GCHQ Bude by Paul WalterIt looks like the Tories’ Snoopers’ Charter to be unveiled this week will be the blinged-up version, with even more sweeping powers than they tried to introduce before. Tim Farron told the Independent that the Liberal Democrats would oppose it just like we did in Government:

Tim Farron, the Liberal Democrat leader, signalled that he would be prepared to muster his 112-strong bloc of peers to oppose measures which undermined individual liberty. “We would use all parliamentary tools available to us to ensure any proposed legislation is properly scrutinised,” he told The Independent.

“Liberal Democrats will always support proportionate measures to increase our security, but we must not allow cornerstone civil liberties to be swept away.

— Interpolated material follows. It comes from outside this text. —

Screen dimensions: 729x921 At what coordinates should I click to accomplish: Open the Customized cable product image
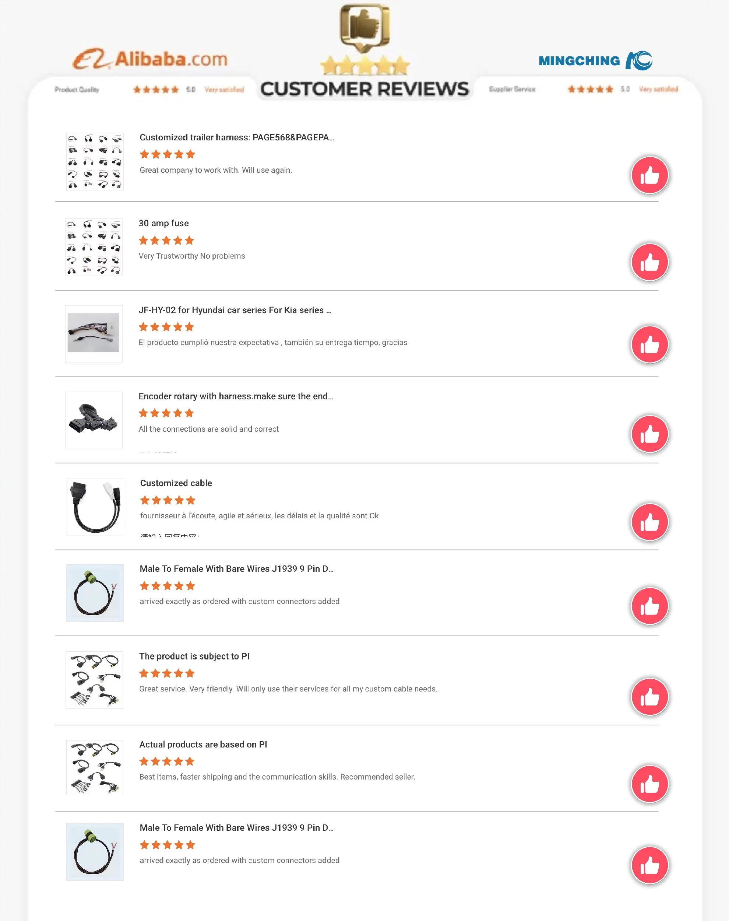(95, 507)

We will wait with interest to see the detail of the draft Bill, as the Tories have long argued for powers that are not targeted and not proportionate. We blocked the ‘snooper’s charter’ in government and would strongly resist any attempt to bring it back.

“It would be a dramatic shift in the relationship between the state and the individual and fundamentally strikes the wrong balance between liberty and security.”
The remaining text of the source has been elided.